Practical Exercise: A Real Small Project
Pick something useful in your life. Examples:
- A Python script that renames a folder of photos based on the date taken
- A spreadsheet formula that calculates the average of every other row
- A simple HTML page for a club or project
Run the same task through Claude, ChatGPT, and Gemini. Note:
- Which one explains best to a beginner?
- Which one's code works on the first try?
- Which one catches the edge case (e.g., what if there are no photos in the folder)?
You will quickly form your own preference.

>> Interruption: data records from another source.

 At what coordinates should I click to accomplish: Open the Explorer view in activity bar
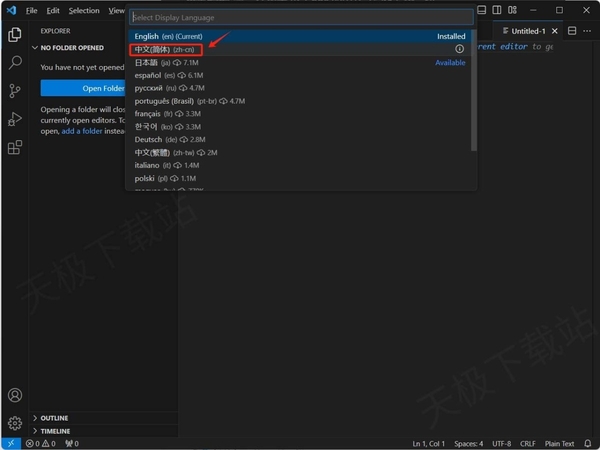coord(15,35)
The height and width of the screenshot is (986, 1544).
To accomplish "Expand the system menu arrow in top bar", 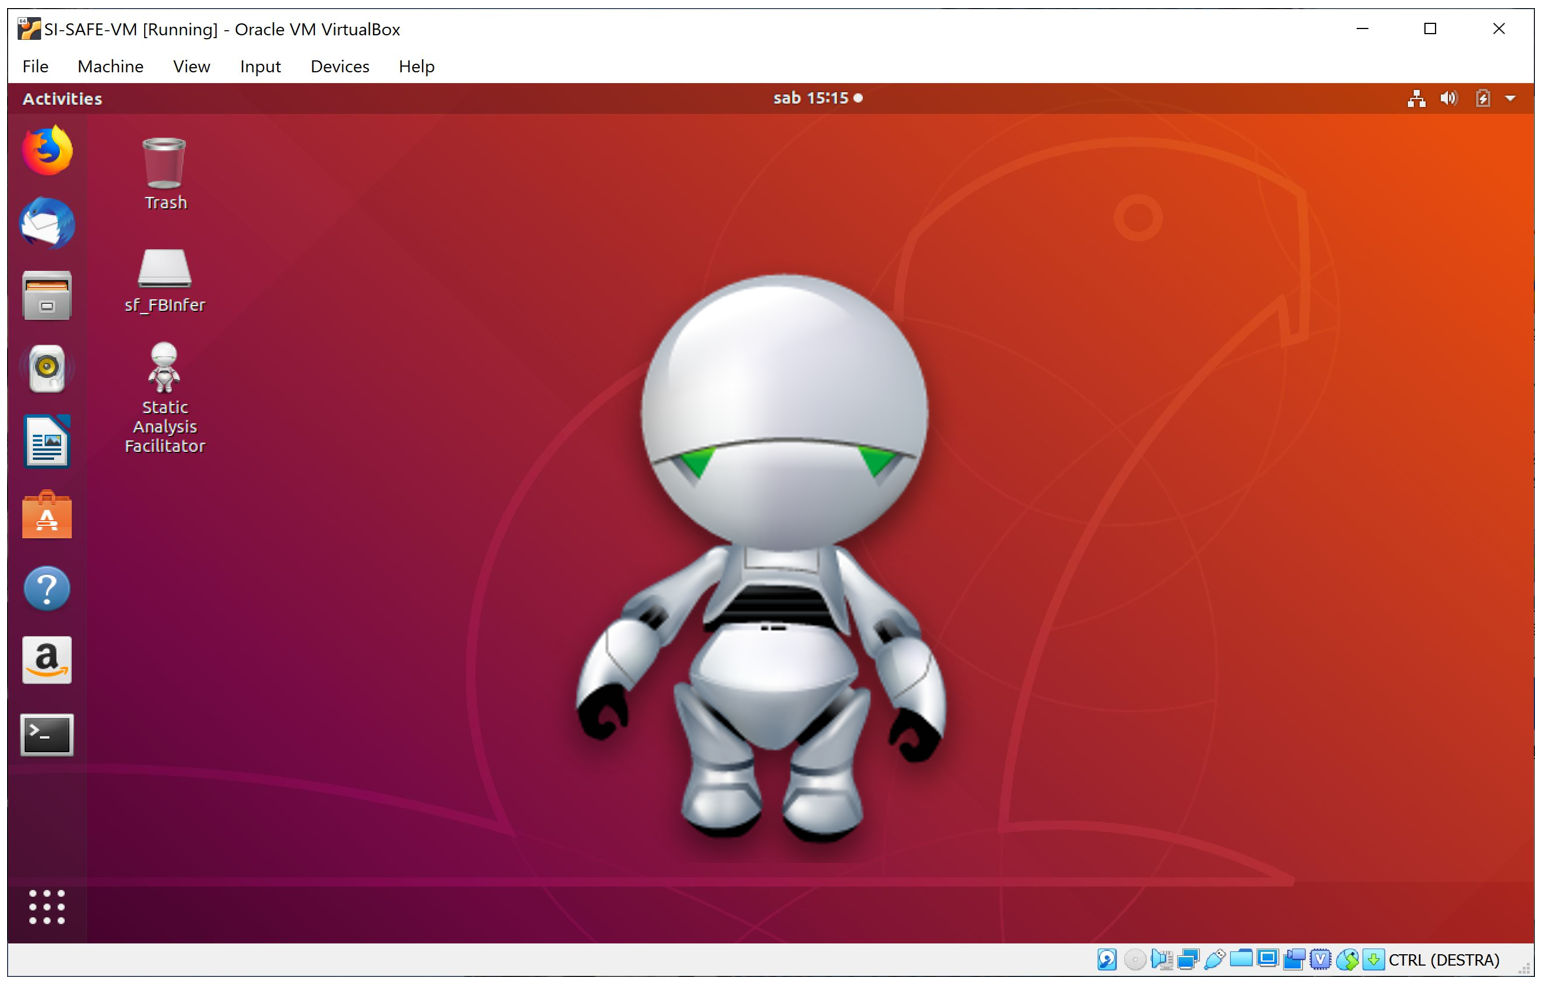I will 1510,98.
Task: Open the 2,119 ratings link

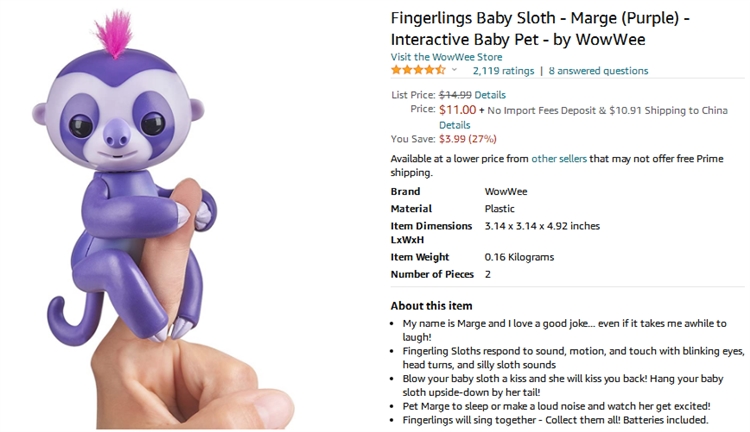Action: pyautogui.click(x=503, y=71)
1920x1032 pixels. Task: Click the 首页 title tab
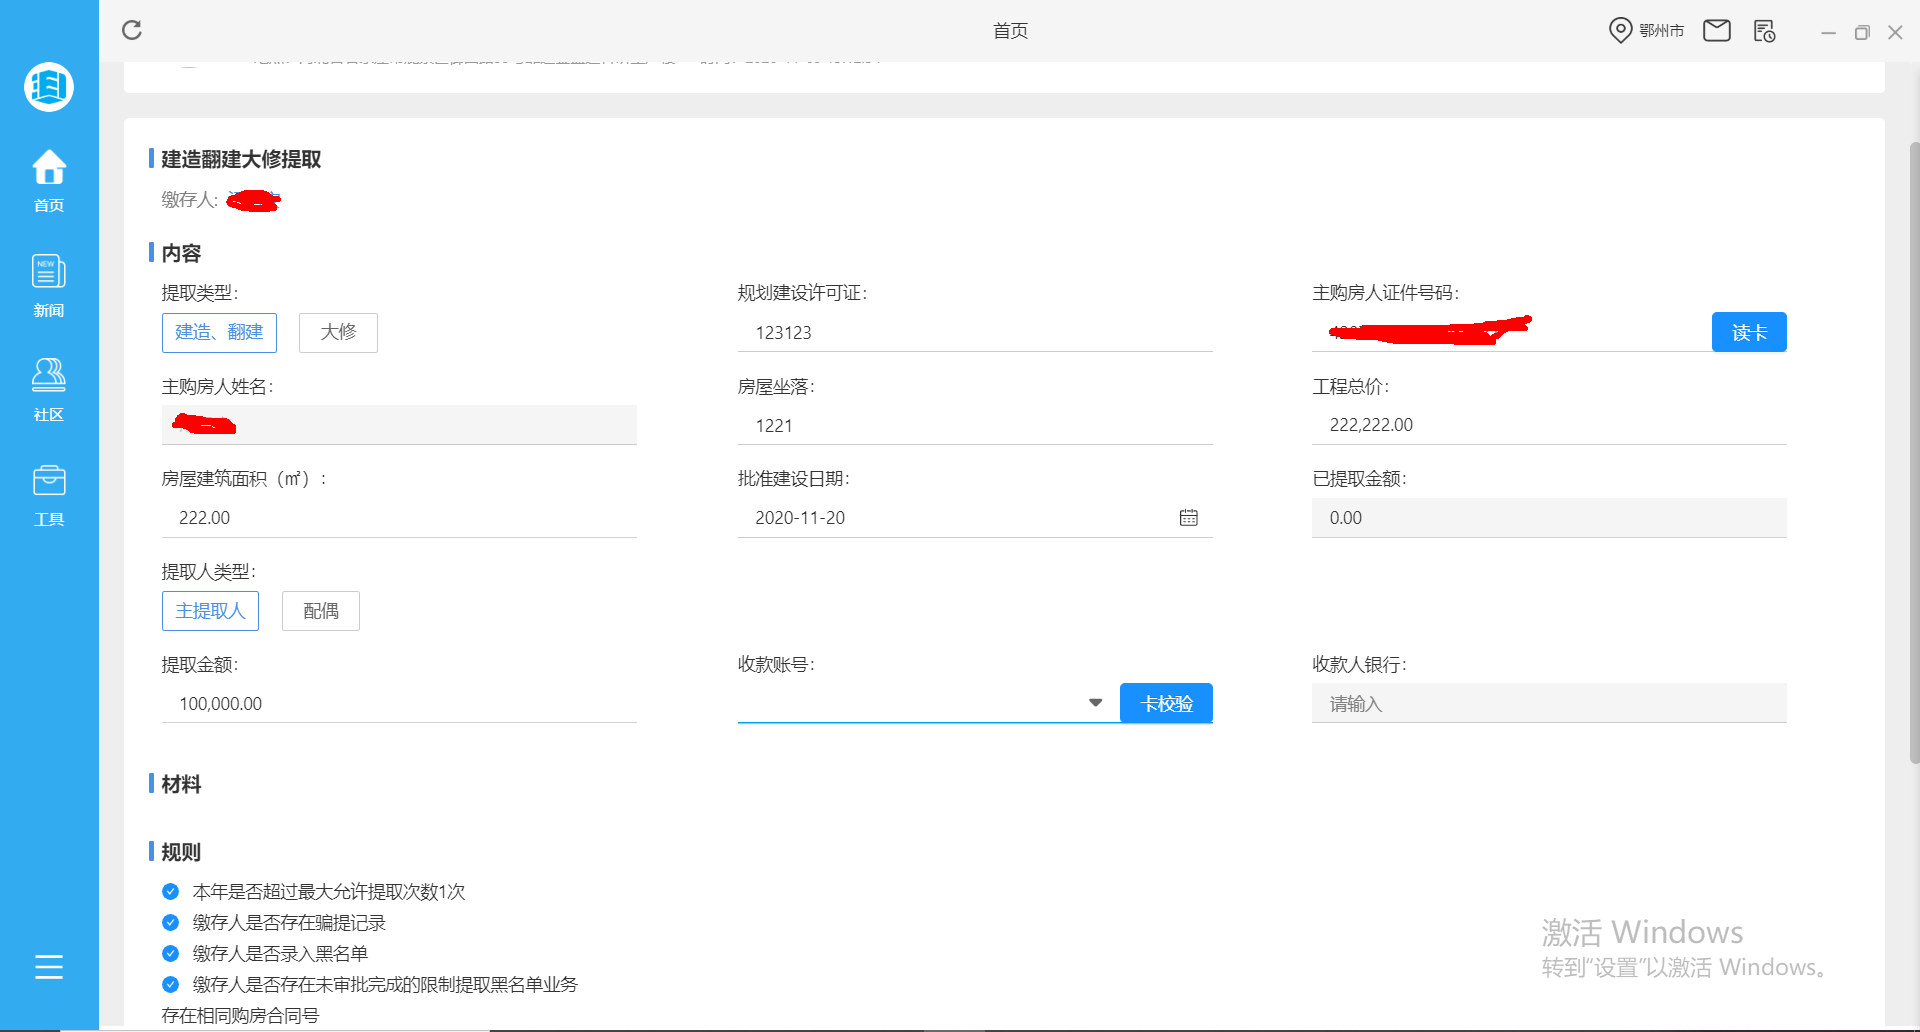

For most students learning to code, the answer ends up being Claude or Claude + Perplexity for current library lookups.
A Reminder About Trust
AI-generated code can have subtle bugs, security issues, and outdated patterns. Three rules:
- Read the code yourself. If you cannot understand at least the structure, you should not run it.
- Test on a small input first. Never run AI-generated code on your only copy of your data.
- Verify against the official docs for any library or API. Hallucinated function names happen.
Key Takeaways
- For most coding tasks, Claude is the strongest pick in 2026 — code review, debugging, polished implementations, and long-file analysis.
- ChatGPT is a strong runner-up, especially with thinking mode and Code Interpreter for math-heavy and data tasks.
- Gemini is the right choice when you need current library documentation, live web data, or to operate inside Google Workspace.
- Beginners can use any of the three as a patient tutor — the "step-by-step, ask me to type, check my work" prompt unlocks excellent learning.
- Always read AI-generated code before running it, test on small inputs, and verify any library function against official docs.